Si respira uno strano clima, mentre
Renzi ed il Ministro Boschi elencano a beneficio delle telecamere i passaggi
fondamentali della legge elettorale appena approvata dalla Camera dei Deputati:
le mille criticità che hanno scandito il voto di Montecitorio vengono superate
in un battito di ciglia, affogate in profluvio di riferimenti a svolte epocali,
traguardi storici, sconfitte dei gufi e vittorie conseguite a tavolino sui
cantori dell’eterno disfattismo.

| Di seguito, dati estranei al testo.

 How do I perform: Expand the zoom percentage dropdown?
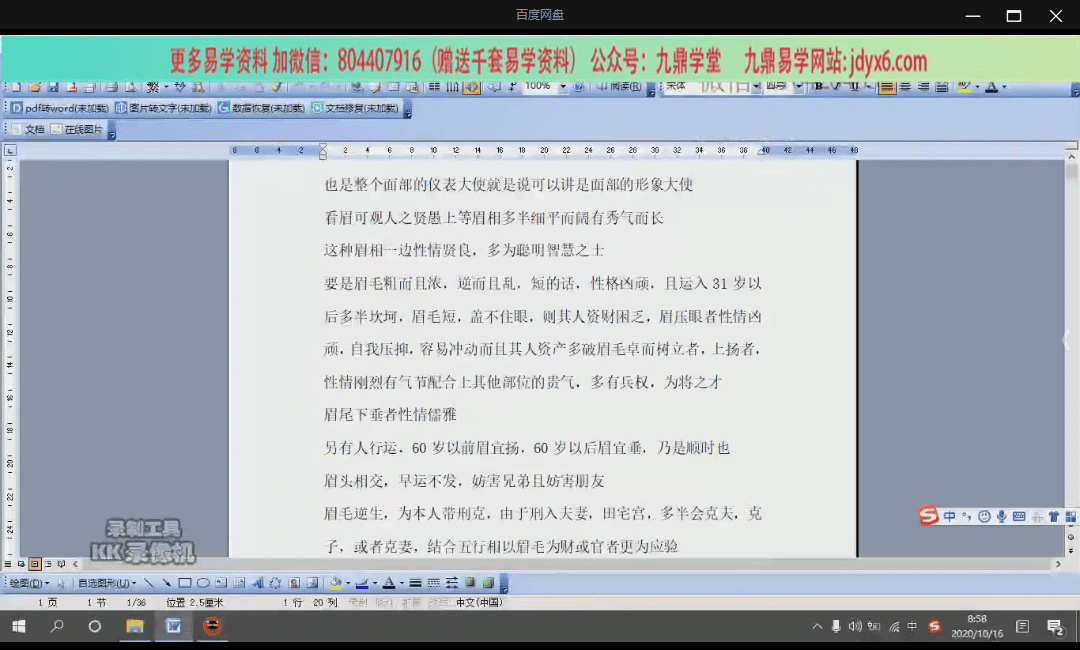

I protagonisti della presunta “svolta buona”
gonfiano il petto, abusando scientemente del linguaggio da cine-panettone: in
fondo, questo è il “tempo del coraggio”, non dei vuoti sofisimi praticati dai
teorici della democrazia parlamentare.
Eppure, lo strano clima che aleggia
nella sala stampa di Palazzo Chigi resta inalterato, malgrado frasi ad effetto
ed impegni assunti a reti unificate, e continua a gravare sull’Italicum con
tutto il peso di una domanda destinata a rimanere senza risposta: nel tempo del
coraggio, c’è ancora spazio per la cultura della Costituzione?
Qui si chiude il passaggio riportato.